Everyone is talking about it, but no one actually understands it. Read this and impress your friends by explaining bitcoin.
In a restaurant the other night, I overheard an older couple talking about how their son had made a whole bunch of money with this "new fake online currency".
They were, of course, talking about bitcoin. Bitcoin is indeed an online currency, but it is very far from fake. At the time of writing, one bitcoin was worth over AU$20,000.
Bitcoin and blockchain (the technology behind it) was also the subject of a full-day event as part of the recent West Tech Fest in Perth.
The reason technology folk are all excited about bitcoin is that it is seen as a way to privately and securely exchange currency through the internet (although, like every technology, bitcoin is not perfect, and researchers are already finding holes).
Bitcoin is a form of cryptocurrency, which basically means it's a type of money or medium of exchange that uses cryptography to ensure the security of transactions.
While there are now many different types (you may have also heard of Ethereum), bitcoin was the first and is still the most well known type of cryptocurrency.
What bitcoin isn't
The most obvious entry point to understanding bitcoin is to first start with why bitcoin is different. Or in other words, what bitcoin isn't.
Bitcoin isn't like conventional currency in four key ways. First, it isn't issued by the government. Second, it doesn't have any physical instrument. Bitcoin is entirely digital and only exists online. Third, it doesn't require a bank.
And fourth—and perhaps the most important difference between bitcoin and conventional currency—is the ledger. Ah, and what's a ledger you ask? Think about your bank statement—it's a type of ledger. On it, you see a list of transactions—the money going into and out of your account. The bank controls the ledger, and only you and the bank are able to see those transactions.
In the case of bitcoin, the ledger is public, and because it is distributed, it is controlled by no one. But while the ledger is public, the entries are anonymised. Perth-based Ian Love, CEO of Australia's first digital asset management company, Blockchain Assets, describes this as "transparency with anonymity".
Bitcoin mining for fun and profit
Another term you may have heard is 'bitcoin mining', which is another way of obtaining bitcoin rather than purchasing it with regular money.
To understand how mining works, we again need to think about the distributed nature of bitcoin's ledger.
Another way of getting your head around a distributed ledger is by thinking about the internet itself, which was designed as a decentralised, distributed network of computers that no one person or group controls. (This, unfortunately, is under threat as net neutrality laws are being dismantled in the US, but that's a story for another day.)
The work of maintaining bitcoin still needs to be done, but since no one person or group (like a bank) controls it, the work is distributed. This is what bitcoin mining is—it's adding transactions to the ledger or the blockchain. Anyone can do it with their computer, and you're rewarded for giving your computing time through bitcoin.

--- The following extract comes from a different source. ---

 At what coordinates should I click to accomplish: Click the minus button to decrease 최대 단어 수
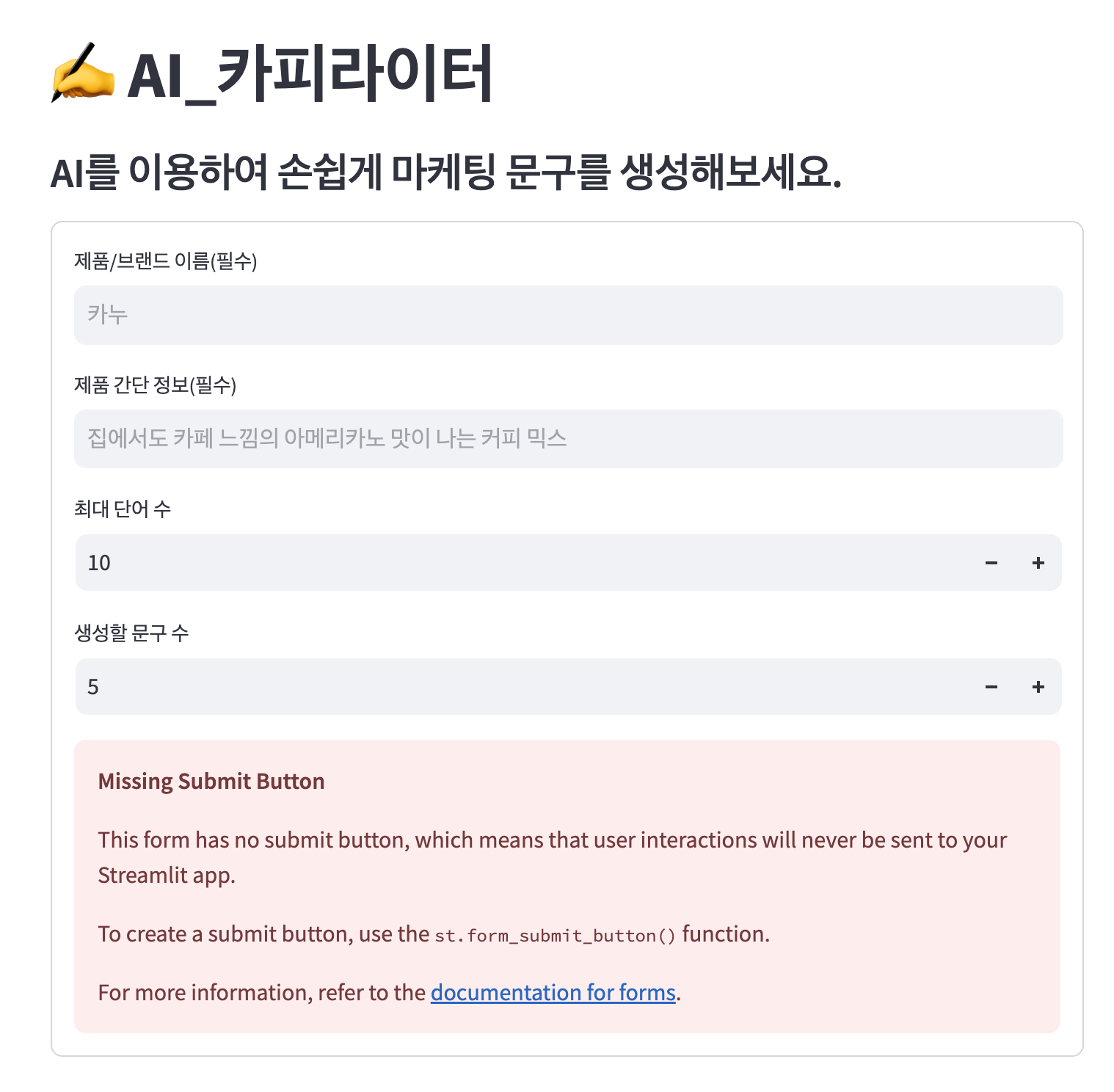[991, 563]
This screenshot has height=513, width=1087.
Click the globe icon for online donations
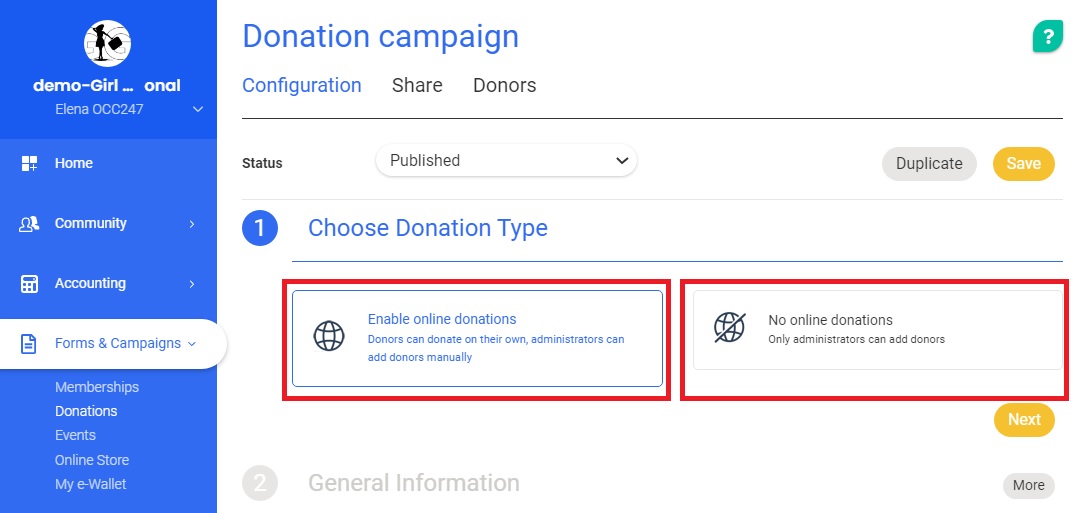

In this way then, just as the values of traditional currencies were once linked to gold, the value of bitcoin can in a sense be seen as linked to electricity.
The Geocities era of blockchain
Remember the early days of the internet, when no one could have really predicted Facebook or cloud computing? That's the time we're in for bitcoin and blockchain. And if you consider that blockchain allows for the trading of all sorts of things, not just currency, the possibilities are almost endless.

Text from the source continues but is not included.